2.3.1.3 Sensor-Directed, Active
[0223] In the active sensor-directed embodiments of the
catheter-based vascular access devices, placement of the device is
facilitated by data received from the sensor(s) located on the
catheter shaft during catheter advancement by actively manipulating
the catheter shaft and subsequently the catheter tip. User
interaction is required to advance the catheter according to the
data received and displayed by the sensor(s), and the sensor(s) are
again used to verify catheter tip placement at the desired target
site. User interaction is also required to optimize the sensor(s)
information received in these embodiments as this function cannot
be accomplished by virtue of the catheter design alone.
[0224] The distal catheter design may be modified to accomplish
active acquisition of sensor data, or data acquisition that
utilizes user interaction to facilitate either its basic
acquisition or optimization. The distal catheter design may
facilitate placement of the sensor a minimum distance, when
measured radially, from the vessel wall to insure that enough flow,
as well as steady flow is experienced in the area directly adjacent
to the sensor (as described in section 2.3.1). The distal catheter
design may facilitate axial alignment of the ultrasound sensor with
respect to the flow of blood adjacent to it (as described in
section 2.3.2). Further, the distal catheter design may facilitate
radial distance and axial alignment on demand, by the user.
2.3.1.3.1 Shaft Surface-Mounted, Balloon Embodiments
[0225] In these embodiments, radial distance from the vessel wall
and/or axial alignment is achieved by a balloon member mounted onto
the catheter shaft. The balloon is inflated from a
proximally-located port by techniques well-known to those skilled
in the art of balloon catheters.
[0226] FIGS. 22A, 22B and 22C, previously described, depict
embodiments in which the distal catheter shaft is deflected and the
sensor is moved away from the vessel wall. This movement may not
only optimize the data the ultrasound sensor is to acquire, but
facilitate the very acquisition of that data in the first place.
Furthermore, to facilitate sensor axis alignment to the blood flow
once tip actuation has taken place, the sensor can be mounted in an
off-axis or skewed manner. The angular difference depends on the
amount of catheter bend created by balloon inflation, and this can
be pre-determined. FIG. 22A shows the un-inflated non-skewed
transducer mounted embodiment, and likely the resulting beam
profile.

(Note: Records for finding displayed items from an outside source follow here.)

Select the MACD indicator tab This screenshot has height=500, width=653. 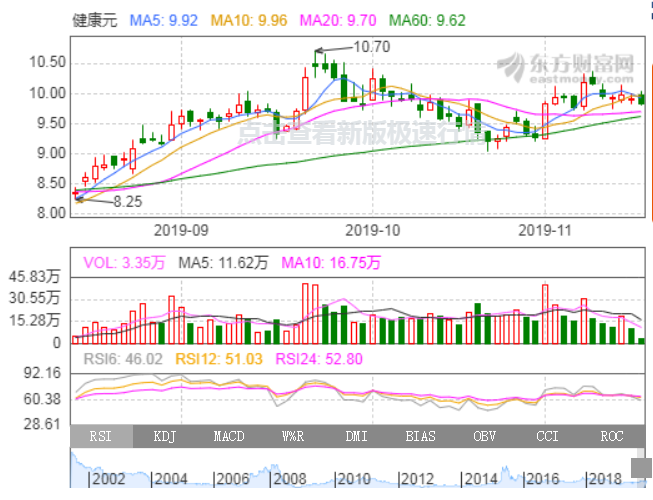(x=228, y=437)
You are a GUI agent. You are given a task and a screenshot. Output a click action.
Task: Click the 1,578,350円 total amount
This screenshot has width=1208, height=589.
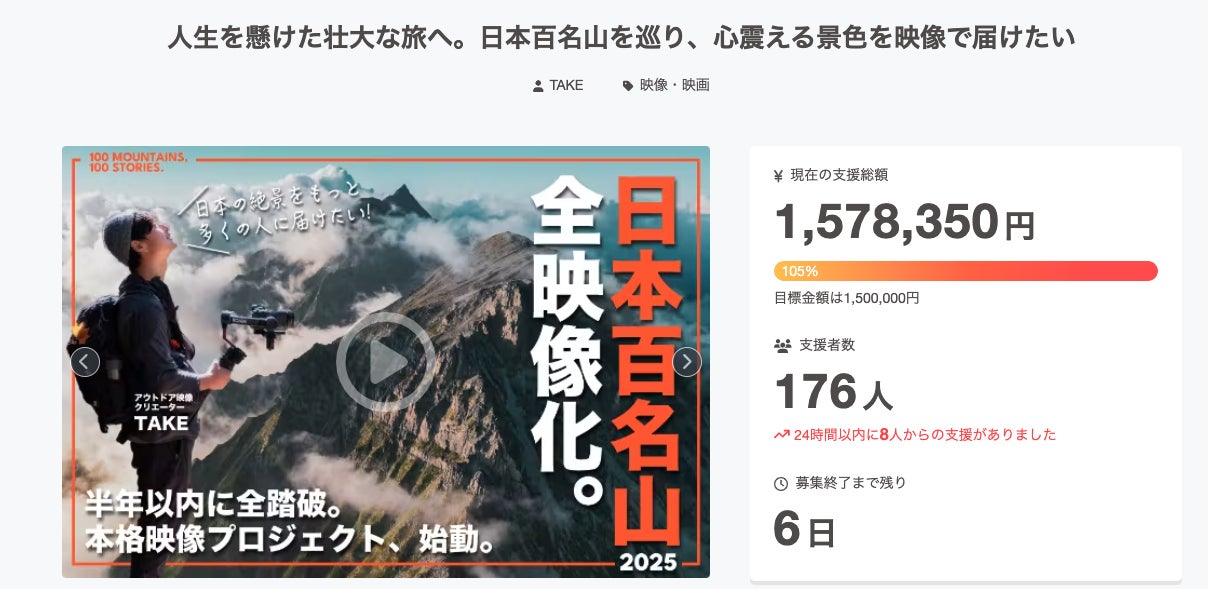905,222
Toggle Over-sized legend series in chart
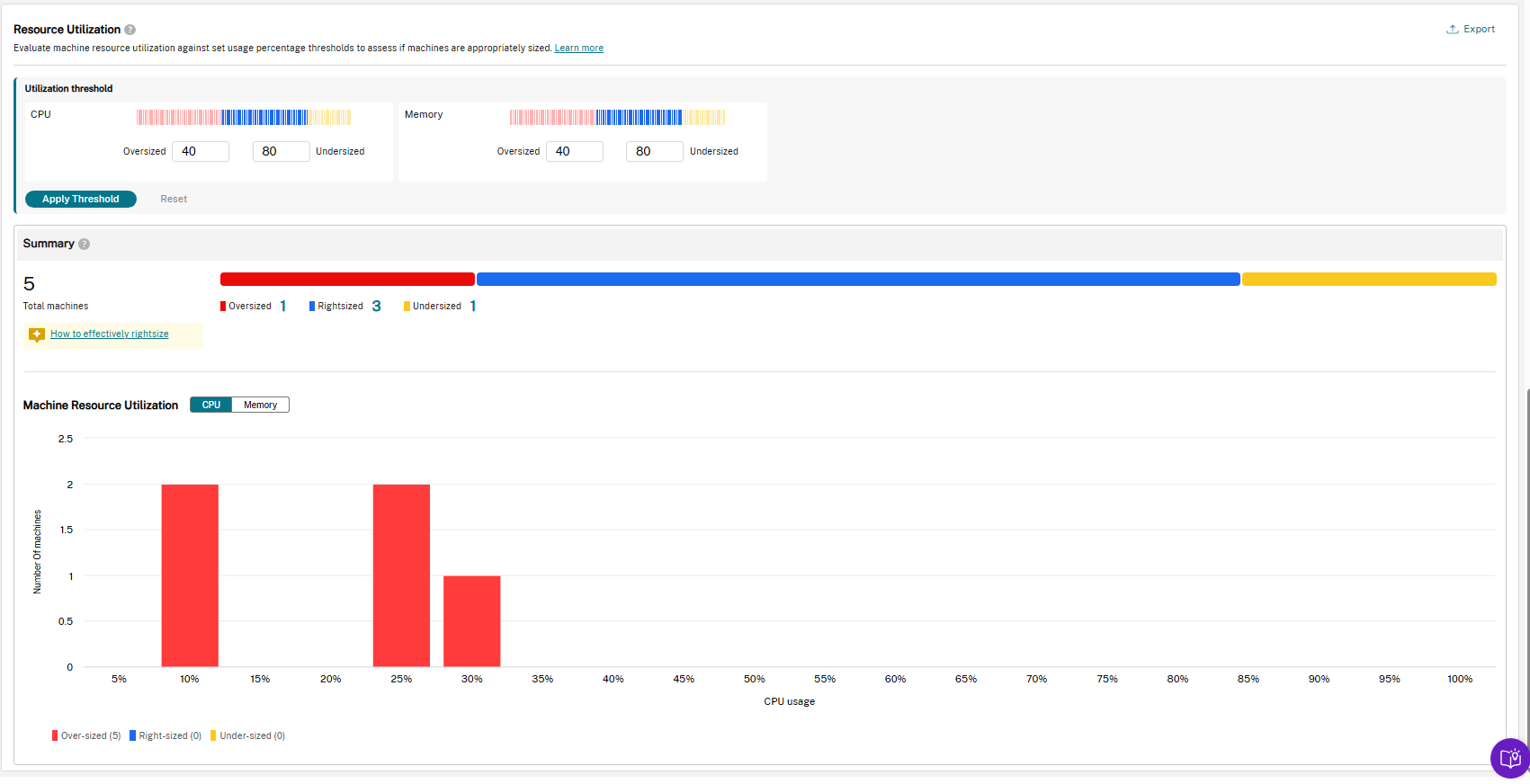Image resolution: width=1530 pixels, height=784 pixels. tap(86, 735)
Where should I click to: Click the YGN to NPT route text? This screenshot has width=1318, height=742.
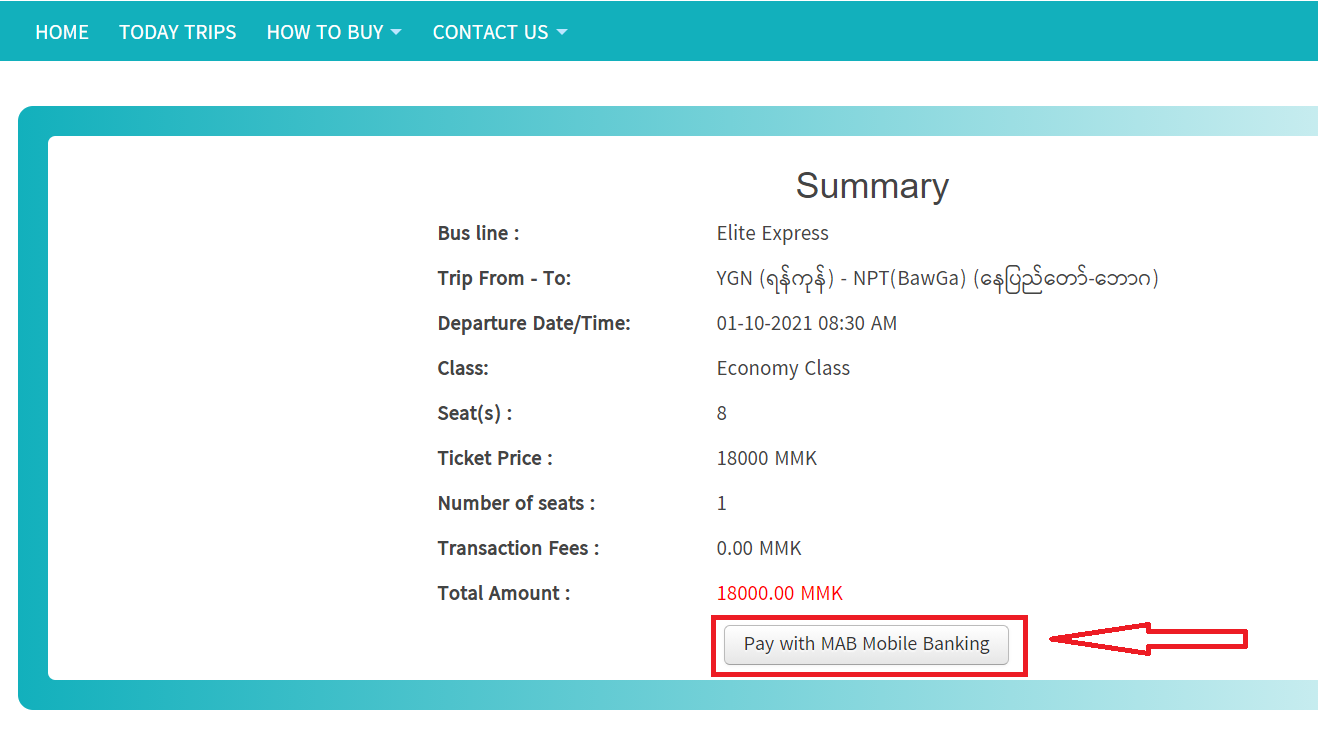click(x=937, y=278)
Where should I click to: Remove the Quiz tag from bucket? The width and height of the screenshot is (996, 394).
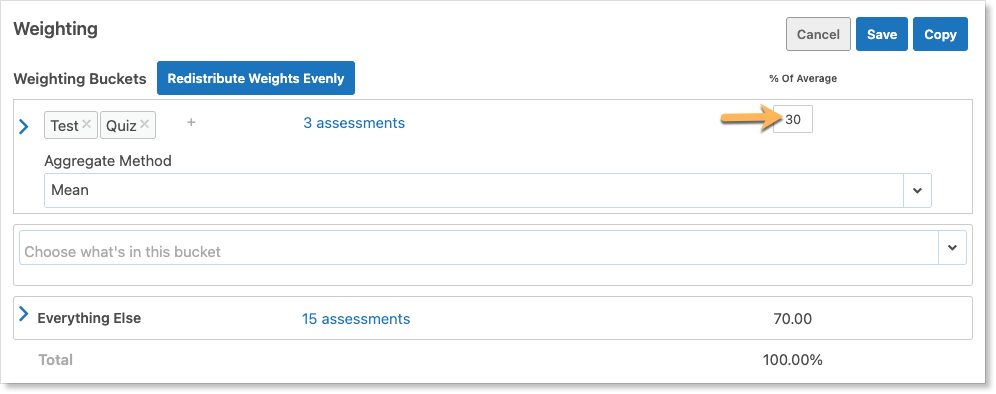(145, 124)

FIG. 22B shows the inflated state of the device and the
resultant improved transducer position away from the vessel wall;
however an unimproved beam profile may still remain. FIG. 22C shows
the inflated state of the device couple with an off-axis mounted
transducer that provides for a more optimum beam profile.
[0227] FIG. 21, previously described, shows at least 2 `staggered`
balloons that facilitate flow around the catheter shaft, however
were just one balloon placed and further inflated, it could provide
a means by which the user could actively reposition the catheter
with respect to the vessel wall as needed during catheter
advancement and subsequent placement at the target site.
2.3.1.3.2 Shaft Surface-Mounted, Non-Balloon Embodiments
[0228] In these embodiments, radial distance from the vessel wall
and/or axial alignment is achieved by radially expanding members
mounted onto the catheter shaft surface and actuated from the
proximal handle via several methods well-known to those skilled in
the art of catheter actuation, i.e.: push/pull tube or wire, outer
diameter sheath, etc.
[0229] FIGS. 23, 24 and 25, previously described, show embodiments
of catheter-based and sensor-directed vascular access devices in
which shaft surface-mounted components facilitate passive data
acquisition by the sensor by providing a circumferential radial
offset of the catheter tip with respect to the vessel wall.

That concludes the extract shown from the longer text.